>> Start Page extract
Statistics 312/612 (Fall 2010)

Linear models

Instructor: David Pollard
When: Monday, Friday 11:35 - 12:50
Where: 24 Hillhouse, main classroom
Office hours: tba
TA: Sanghee Cho
Problem session: to be arranged if needed
Other: courses taught by DP in previous years
Short description: The geometry of least squares; distribution theory for normal errors; regression, analysis of variance, and designed experiments; numerical algorithms (with particular reference to the R statistical language). Linear algebra and some acquaintance with statistics assumed.
Intended audience: The course is aimed at students (both graduate and undergraduate) who have had some introductory exposure to probability (random variables, expected values, variances and covariances, density functions), linear algebra (matrices, orthonormal bases) and possibly some inference.
Students will be expected to learn a little about the R statistical language. [These days, every serious statistician has to know something about at least one statistical package. At least in academic statistical circles, R is the de facto standard. And it is free.]
Text:
  • There is no single textbook for the course; I have drawn material from many sources.
  • The online help that comes with R is a good source for learning about the language. The documentation at CRAN (Comprehensive R Archive Network) includes a gentle Introduction to R together with more detailed manuals.
    Many statisticians seem to like the the Venables and Ripley book (see the references), even though it "is not a text in statistical theory, but does cover modern statistical methodology".
  • See also the handouts for special topics.
Grading: The final grade will be based entirely on the weekly homework, which is due each WHEN?
>> End Page extract
▶ [Task list]
1. Translate this sentence from the course page into Spanish: "There is no single textbook for the course; I have drawn material from many sources."
2. Return every one of the saved entries below word for word, leaving the pictures out.
The course page and the entries are unrelated to each other.
>> Start Data listing
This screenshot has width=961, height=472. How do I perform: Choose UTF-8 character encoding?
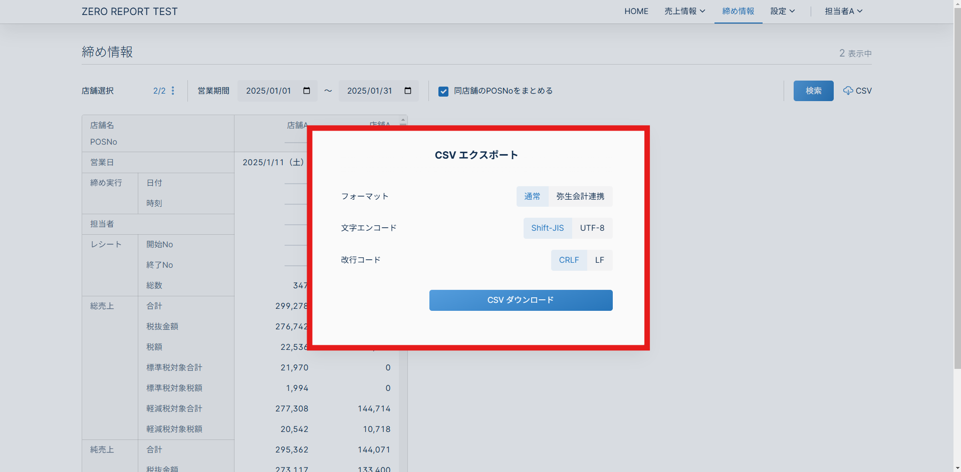[x=592, y=228]
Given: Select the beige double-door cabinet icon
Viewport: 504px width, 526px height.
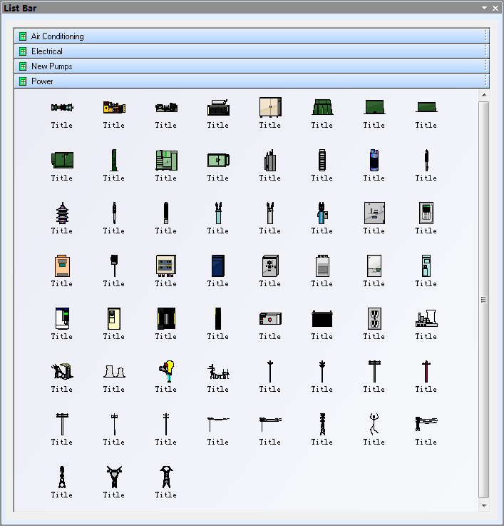Looking at the screenshot, I should [269, 107].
>> End Data listing
▶ [In response]
1. No hay un único libro de texto para el curso; he tomado material de muchas fuentes.

2.
This screenshot has width=961, height=472. How do I perform: Choose UTF-8 character encoding?
[x=592, y=228]
Given: Select the beige double-door cabinet icon
Viewport: 504px width, 526px height.
Looking at the screenshot, I should [269, 107].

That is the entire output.